Influence
Helmi Juvonen, another Northwest School artist, was obsessed with Tobey. She was diagnosed as a manic depressive, and suffered the delusion that she and Tobey were man and wife, a point of misinformation which she shared with almost anyone.
Tobey's friend Elizabeth Bayley Willis showed Tobey's painting Bars and Flails to Jackson Pollock in 1944. Pollock studied the painting closely and then painted Blue Poles, a painting that made history when the Australian government bought it for $2 million. Pollock's biographers write: "... dense web of white strokes, as elegant as Oriental calligraphy, impressed Jackson so much that in a letter to Louis Bunce he described Tobey, a West Coast artist, as an 'exception' to the rule that New York was 'the only real place in America where painting (in the real sense) can come thru'" (Jackson Pollock). Jackson Pollock went to all of Mark Tobey's Willard Gallery shows in New York.

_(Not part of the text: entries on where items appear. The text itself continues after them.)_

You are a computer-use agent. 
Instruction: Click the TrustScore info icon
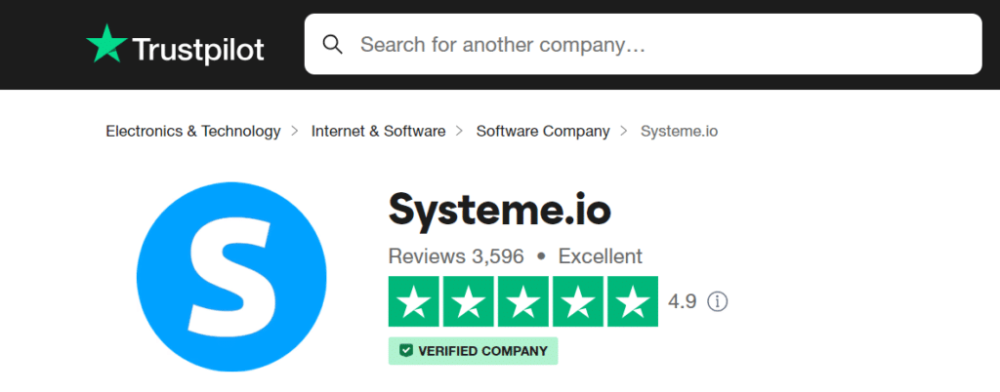tap(718, 301)
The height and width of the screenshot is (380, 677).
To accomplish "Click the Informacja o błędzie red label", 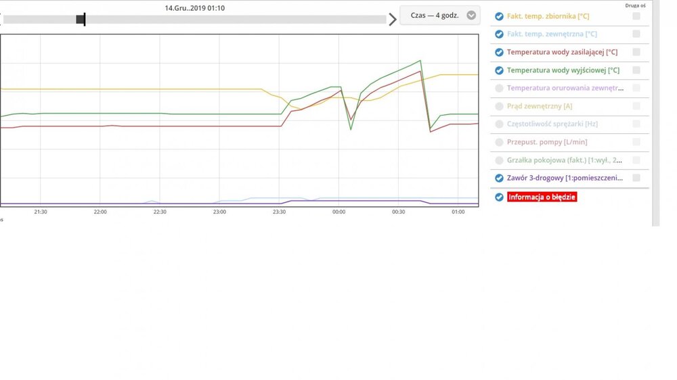I will [x=542, y=197].
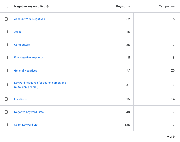Open Fire Negative Keywords list
The width and height of the screenshot is (180, 142).
[x=29, y=58]
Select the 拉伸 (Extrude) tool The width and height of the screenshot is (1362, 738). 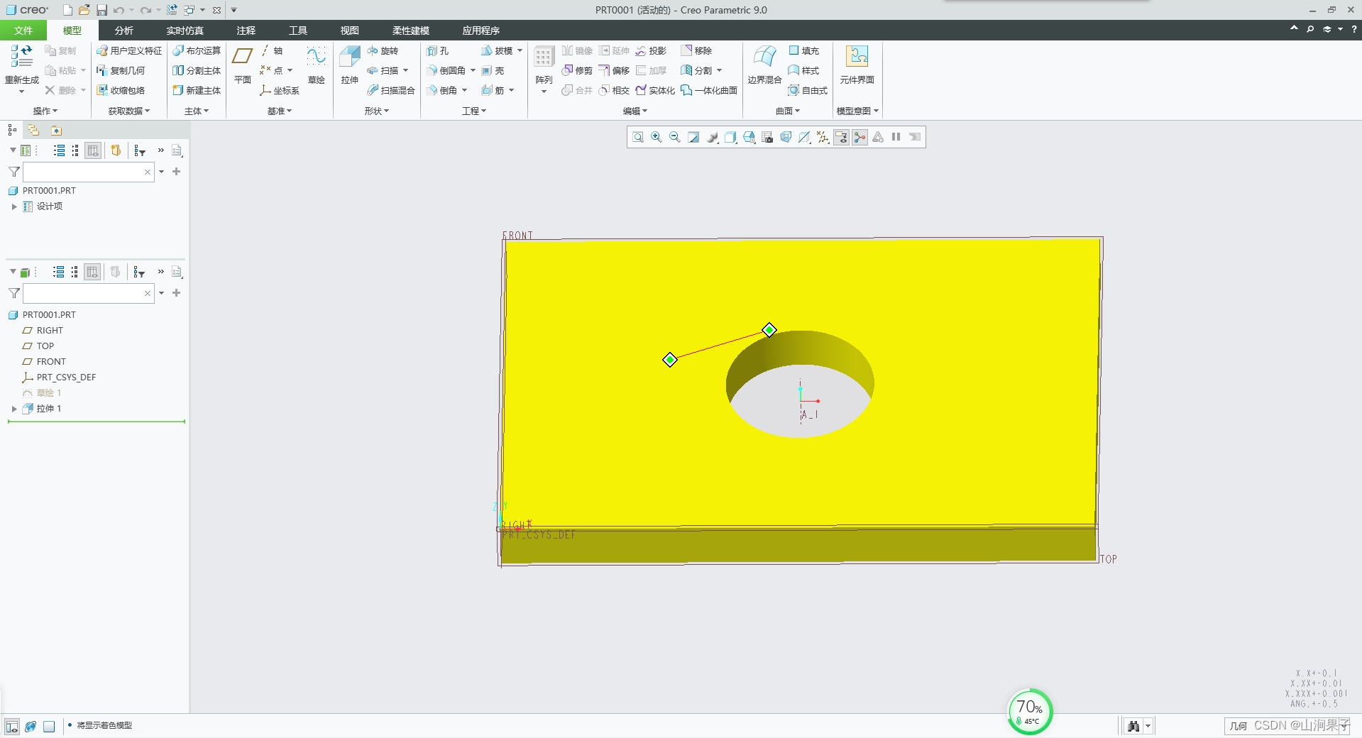point(348,69)
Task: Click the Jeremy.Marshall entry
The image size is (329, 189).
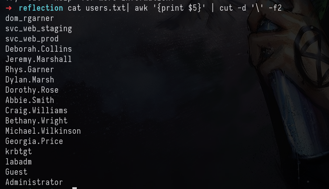Action: [x=38, y=59]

Here, Tobey presented small to medium sized canvases, approximately 33 by 45 inches. Jackson Pollock would see them and go home and blow them up to twelve by nine feet, pouring paint onto the canvas instead of brushing it on. Pollock was never really concerned with diffused light. But he was very interested in Tobey's idea of covering the entire canvas with marks up to and including its edges. This had never been done before in American art.